According to a report by Statistics Canada in 2008, just over one-third of all marriages in Canada ended in divorce, with 71,269 finalized in 2005 alone.
Divorce is about many things: the loss of love and trust in a partner, shattered dreams and plans, raising children and making adjustments to lifestyles – and yes, money.
Faced with so much emotional turmoil, it’s no wonder clients going through this process need help with the financial consequences of divorce. But if both parties are clients of a particular financial advisor, that professional needs to be mindful of the conflict of interest advising both the husband and wife can present for him or her.
The solution is to send the couple to a financial divorce professional, who helps the couple through the separation and divorce process, and then hands the clients back to their financial advisor.
The role of a financial divorce professional is to assist the separating couple and their lawyers by conducting a comprehensive assessment of the divorcing couple’s financial affairs, including assets, debts, cash flow and insurance.
As part of the divorce team, a financial divorce professional provides support for the lawyer and client or becomes a member of the collaborative team.
Specifically, he or she performs the following tasks:
Divorcing clients need all the help they can get to get through the painful process of separation.
The best possible solution includes a sound understanding of their financial affairs.

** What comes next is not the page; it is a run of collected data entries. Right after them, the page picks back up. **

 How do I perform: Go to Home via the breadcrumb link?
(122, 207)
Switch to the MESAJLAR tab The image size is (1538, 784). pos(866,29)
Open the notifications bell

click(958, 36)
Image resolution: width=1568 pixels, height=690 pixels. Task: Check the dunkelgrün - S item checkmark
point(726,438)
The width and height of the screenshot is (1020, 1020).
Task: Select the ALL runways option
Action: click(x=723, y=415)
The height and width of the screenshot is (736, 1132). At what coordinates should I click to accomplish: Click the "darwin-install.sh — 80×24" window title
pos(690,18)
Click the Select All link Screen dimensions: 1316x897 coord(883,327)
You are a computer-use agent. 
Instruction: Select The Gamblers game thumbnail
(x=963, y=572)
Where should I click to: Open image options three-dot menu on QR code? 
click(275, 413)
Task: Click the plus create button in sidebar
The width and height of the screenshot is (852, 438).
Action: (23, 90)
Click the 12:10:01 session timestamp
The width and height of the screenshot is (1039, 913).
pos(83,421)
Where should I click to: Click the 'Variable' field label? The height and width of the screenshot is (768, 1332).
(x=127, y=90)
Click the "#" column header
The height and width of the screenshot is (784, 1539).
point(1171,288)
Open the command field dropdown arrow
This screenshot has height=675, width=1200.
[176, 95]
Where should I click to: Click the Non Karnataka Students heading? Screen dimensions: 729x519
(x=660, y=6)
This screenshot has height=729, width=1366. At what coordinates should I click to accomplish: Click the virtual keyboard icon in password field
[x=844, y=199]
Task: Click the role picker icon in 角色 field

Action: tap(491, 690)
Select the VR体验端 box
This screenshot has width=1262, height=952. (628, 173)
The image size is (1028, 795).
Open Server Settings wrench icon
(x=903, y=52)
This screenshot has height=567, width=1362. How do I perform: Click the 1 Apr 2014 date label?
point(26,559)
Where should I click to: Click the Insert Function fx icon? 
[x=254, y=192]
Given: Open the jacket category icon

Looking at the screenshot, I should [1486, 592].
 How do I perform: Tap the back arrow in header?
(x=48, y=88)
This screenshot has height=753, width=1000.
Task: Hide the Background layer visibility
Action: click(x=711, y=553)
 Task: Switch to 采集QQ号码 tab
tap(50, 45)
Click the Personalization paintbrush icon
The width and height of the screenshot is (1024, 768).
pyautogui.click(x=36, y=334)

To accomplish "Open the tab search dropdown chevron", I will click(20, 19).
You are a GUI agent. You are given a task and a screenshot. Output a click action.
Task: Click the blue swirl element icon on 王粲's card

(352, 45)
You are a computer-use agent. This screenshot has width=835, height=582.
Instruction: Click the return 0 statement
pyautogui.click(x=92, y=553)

They need insight into the pros and cons of different settlement proposals to ensure fair and realistic settlements for the family.
In this regard, the financial divorce professional can provide valuable insight and can help the separating couple and their lawyers avoid the common financial pitfalls of divorce.
When working as part of a collaborative team, it’s essential to establish proper protocol to maintain the highest level of professional respect and communication between all professionals and clients. Typically, collaborative lawyers will engage a financial divorce professional after an initial meeting with their clients.
At first, clients may not be receptive to an additional professional; they may view this as an added expense to an already expensive process.
We recently experienced this type of uncertainty from clients who hired us based on their lawyer’s recommendation. In this particular case, we added value at several points in the settlement process.
First, we were able to assist the clients by showing them how the wife could draw funds from her RRSP under the Lifelong Learning Plan to assist in her education upgrading.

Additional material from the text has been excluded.